- TASK
An exact copy is all that is wanted: the lines from the one with "Where should I" through the end of the listing below, both included, minus any pictures.

- RECORD SET
====
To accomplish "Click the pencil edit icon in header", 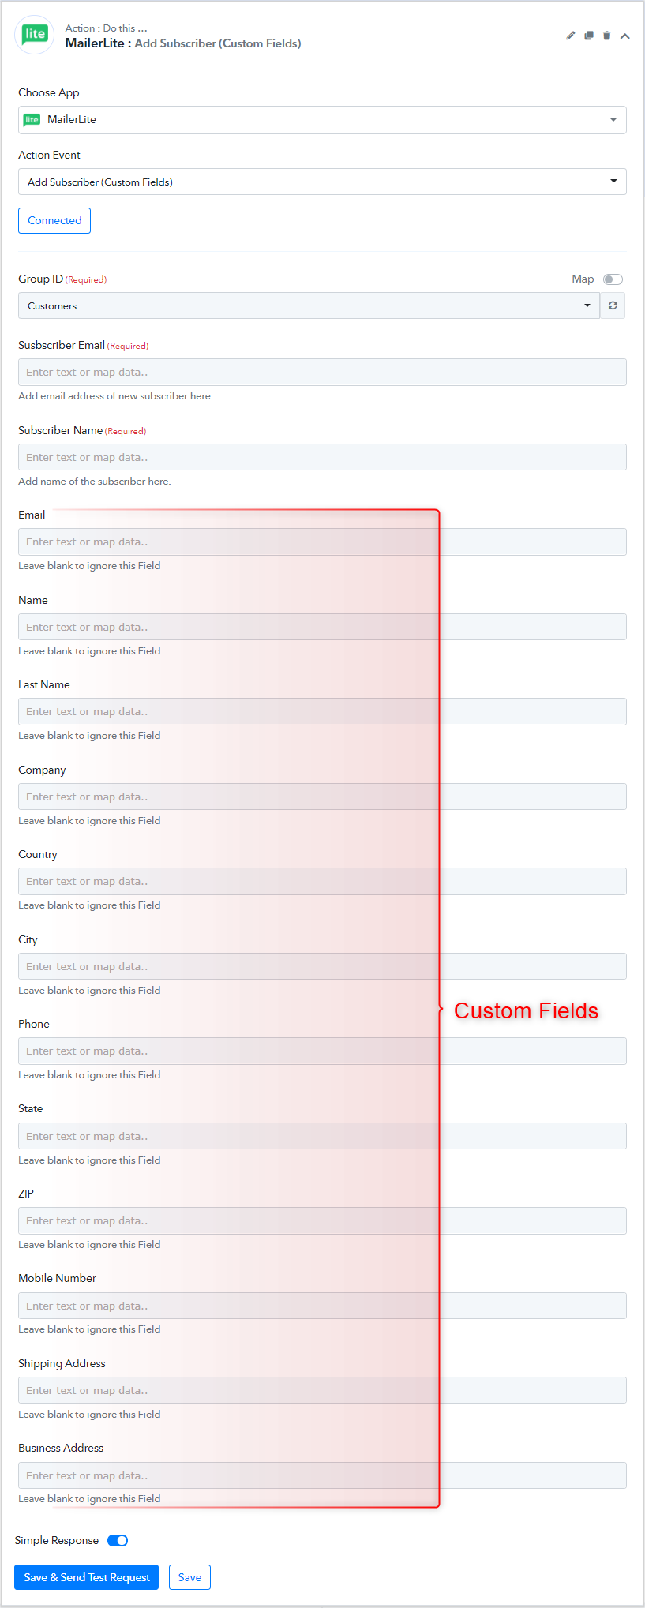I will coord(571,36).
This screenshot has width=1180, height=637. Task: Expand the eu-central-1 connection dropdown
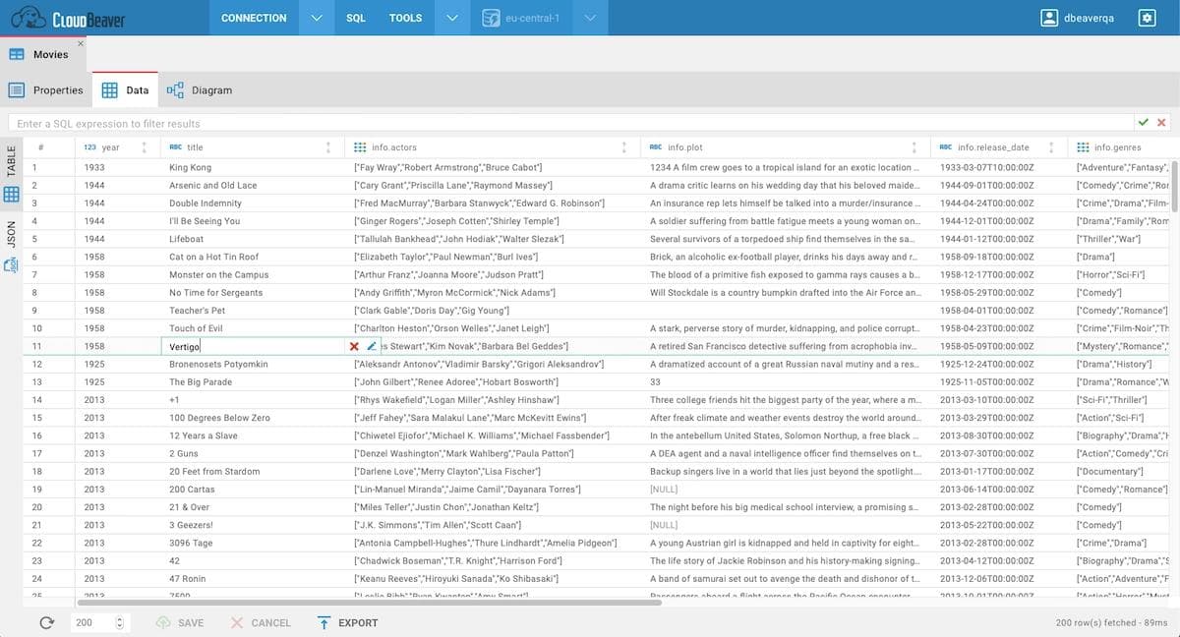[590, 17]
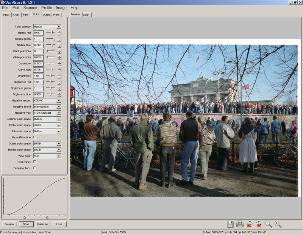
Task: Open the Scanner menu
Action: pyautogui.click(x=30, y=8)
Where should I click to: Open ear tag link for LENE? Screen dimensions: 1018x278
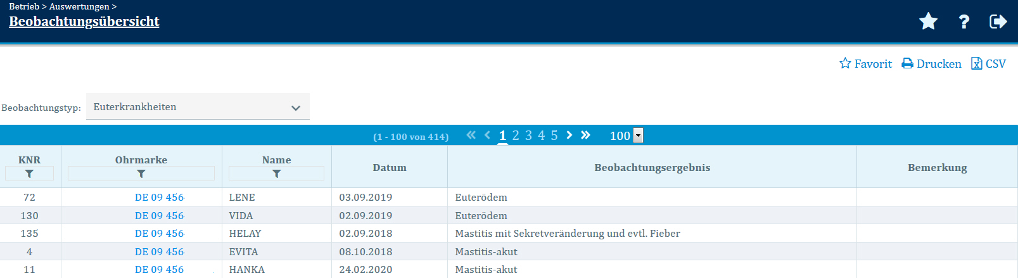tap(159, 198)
====
- RESULT OF THIS TASK
Where should I click to: Open ear tag link for LENE? Screen dimensions: 1018x278
tap(159, 198)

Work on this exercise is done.